- _Supplied data_:
####

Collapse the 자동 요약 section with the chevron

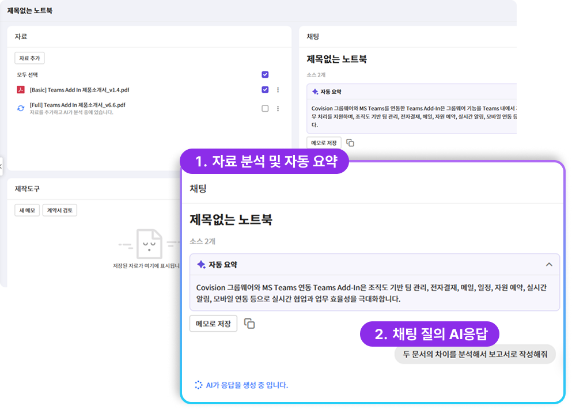(x=548, y=265)
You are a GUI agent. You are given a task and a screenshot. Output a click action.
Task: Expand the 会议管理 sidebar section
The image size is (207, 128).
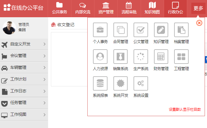(24, 56)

####

- _Task description_:
Retype every entry exactly, but keep the pictures out of your copy.

- _Answer space_:
Collapse the 자동 요약 section with the chevron

(x=548, y=265)
You are a GUI agent. You are given a task and a screenshot. Output a click action.
Task: Expand the 会议管理 sidebar section
The image size is (207, 128).
(24, 56)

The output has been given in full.